* **TASK OBJECTIVE**:
The answer must consist only of the lines from the line with "SO.R power source?" to the line with "Task: Expand the Platform dropdown menu", both included, exactly as they stand below.

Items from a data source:
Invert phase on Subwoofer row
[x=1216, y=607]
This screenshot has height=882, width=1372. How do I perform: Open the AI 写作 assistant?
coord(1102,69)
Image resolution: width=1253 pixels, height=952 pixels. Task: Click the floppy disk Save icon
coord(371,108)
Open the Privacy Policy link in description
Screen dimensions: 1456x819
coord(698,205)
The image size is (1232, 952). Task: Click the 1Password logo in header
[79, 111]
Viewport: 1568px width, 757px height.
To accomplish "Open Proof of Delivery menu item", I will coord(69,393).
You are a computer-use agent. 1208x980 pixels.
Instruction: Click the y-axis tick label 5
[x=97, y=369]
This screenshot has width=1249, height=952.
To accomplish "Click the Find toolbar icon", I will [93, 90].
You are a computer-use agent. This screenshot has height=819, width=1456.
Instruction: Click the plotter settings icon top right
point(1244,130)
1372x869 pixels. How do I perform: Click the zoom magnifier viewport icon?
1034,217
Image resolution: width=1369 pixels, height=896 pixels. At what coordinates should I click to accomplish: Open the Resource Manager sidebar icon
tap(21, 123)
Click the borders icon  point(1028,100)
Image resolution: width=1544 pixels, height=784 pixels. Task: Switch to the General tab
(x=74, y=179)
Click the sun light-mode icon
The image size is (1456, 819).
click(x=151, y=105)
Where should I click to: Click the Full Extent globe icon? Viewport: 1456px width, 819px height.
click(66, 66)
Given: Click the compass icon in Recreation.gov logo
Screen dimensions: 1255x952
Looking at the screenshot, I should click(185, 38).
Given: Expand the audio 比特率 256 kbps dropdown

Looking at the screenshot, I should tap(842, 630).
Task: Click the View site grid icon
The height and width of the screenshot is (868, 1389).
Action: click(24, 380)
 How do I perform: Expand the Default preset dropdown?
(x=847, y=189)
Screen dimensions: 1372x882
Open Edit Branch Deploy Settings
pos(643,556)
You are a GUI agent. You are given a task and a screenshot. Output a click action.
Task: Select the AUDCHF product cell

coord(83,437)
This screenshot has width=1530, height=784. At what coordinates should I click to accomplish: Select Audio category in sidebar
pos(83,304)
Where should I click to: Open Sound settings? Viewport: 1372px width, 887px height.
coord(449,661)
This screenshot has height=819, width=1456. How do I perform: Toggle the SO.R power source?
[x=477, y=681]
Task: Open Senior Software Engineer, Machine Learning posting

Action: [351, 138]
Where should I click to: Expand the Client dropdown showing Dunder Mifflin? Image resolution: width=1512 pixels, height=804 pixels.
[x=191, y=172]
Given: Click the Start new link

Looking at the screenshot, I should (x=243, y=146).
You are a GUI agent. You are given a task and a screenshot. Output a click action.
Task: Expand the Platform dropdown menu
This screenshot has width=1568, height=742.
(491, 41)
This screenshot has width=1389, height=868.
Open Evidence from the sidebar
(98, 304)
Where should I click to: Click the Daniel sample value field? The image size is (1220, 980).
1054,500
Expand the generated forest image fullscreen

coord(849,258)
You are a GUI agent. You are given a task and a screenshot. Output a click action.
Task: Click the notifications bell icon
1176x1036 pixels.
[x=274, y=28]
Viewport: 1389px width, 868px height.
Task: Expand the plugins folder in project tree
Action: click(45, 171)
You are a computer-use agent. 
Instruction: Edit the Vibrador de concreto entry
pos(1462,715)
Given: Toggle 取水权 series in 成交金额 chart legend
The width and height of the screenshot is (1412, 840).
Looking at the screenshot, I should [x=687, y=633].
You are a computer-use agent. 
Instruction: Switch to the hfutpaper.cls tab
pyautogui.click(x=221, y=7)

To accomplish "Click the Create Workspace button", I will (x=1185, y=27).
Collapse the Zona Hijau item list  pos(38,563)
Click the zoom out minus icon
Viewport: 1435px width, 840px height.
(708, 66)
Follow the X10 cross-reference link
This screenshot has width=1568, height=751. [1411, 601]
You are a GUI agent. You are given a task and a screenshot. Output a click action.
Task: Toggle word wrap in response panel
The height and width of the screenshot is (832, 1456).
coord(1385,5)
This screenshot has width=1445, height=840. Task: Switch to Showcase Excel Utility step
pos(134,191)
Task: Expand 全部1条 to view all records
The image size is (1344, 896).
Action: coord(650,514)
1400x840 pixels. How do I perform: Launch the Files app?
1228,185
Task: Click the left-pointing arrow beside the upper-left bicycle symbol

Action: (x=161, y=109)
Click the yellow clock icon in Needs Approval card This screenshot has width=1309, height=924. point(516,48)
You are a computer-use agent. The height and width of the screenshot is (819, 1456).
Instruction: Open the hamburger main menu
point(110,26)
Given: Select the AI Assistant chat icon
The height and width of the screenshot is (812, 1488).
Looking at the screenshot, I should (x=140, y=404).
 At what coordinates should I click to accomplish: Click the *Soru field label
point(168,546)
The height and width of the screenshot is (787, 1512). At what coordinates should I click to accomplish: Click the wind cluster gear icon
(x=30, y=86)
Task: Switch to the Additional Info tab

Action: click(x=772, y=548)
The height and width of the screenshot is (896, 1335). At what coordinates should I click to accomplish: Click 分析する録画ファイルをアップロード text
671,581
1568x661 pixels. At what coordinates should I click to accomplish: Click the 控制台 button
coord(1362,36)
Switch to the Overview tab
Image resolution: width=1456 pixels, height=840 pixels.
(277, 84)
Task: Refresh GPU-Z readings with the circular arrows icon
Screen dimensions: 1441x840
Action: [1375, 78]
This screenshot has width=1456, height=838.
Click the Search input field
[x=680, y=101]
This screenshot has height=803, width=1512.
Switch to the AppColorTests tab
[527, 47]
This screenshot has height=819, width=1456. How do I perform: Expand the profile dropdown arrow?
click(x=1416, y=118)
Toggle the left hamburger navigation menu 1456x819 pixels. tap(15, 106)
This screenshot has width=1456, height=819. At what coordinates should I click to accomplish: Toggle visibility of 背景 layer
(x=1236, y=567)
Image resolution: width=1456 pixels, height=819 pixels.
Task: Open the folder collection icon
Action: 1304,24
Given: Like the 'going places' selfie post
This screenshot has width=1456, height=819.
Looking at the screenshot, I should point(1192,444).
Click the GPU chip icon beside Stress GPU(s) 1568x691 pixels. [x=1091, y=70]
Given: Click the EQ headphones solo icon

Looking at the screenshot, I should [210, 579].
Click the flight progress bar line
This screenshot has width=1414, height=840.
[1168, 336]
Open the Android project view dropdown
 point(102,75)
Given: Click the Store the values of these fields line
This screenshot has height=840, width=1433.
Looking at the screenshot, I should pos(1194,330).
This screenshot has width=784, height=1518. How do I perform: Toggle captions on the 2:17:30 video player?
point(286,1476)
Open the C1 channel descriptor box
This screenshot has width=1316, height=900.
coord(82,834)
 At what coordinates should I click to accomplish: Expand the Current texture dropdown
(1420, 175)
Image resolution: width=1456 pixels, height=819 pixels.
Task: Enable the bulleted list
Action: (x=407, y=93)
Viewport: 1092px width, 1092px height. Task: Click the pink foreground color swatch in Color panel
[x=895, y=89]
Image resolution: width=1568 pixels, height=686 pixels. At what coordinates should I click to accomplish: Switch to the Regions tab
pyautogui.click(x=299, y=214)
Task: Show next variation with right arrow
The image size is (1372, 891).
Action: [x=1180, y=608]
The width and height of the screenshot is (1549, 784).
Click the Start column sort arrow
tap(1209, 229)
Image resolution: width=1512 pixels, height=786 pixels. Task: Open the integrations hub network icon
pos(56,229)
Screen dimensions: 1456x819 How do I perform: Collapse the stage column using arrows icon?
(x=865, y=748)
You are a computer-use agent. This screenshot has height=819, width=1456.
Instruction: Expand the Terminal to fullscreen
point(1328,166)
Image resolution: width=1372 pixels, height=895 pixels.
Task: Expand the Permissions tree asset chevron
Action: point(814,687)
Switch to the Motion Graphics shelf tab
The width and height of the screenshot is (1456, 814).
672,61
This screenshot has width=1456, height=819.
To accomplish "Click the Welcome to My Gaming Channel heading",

* **RESPONSE AREA**:
This screenshot has height=819, width=1456. How do I perform: Toggle the SO.R power source?
[x=477, y=681]
Task: Open Senior Software Engineer, Machine Learning posting

Action: [351, 138]
Where should I click to: Expand the Client dropdown showing Dunder Mifflin? Image resolution: width=1512 pixels, height=804 pixels.
[x=191, y=172]
Given: Click the Start new link

Looking at the screenshot, I should (x=243, y=146).
You are a GUI agent. You are given a task and a screenshot. Output a click action.
Task: Expand the Platform dropdown menu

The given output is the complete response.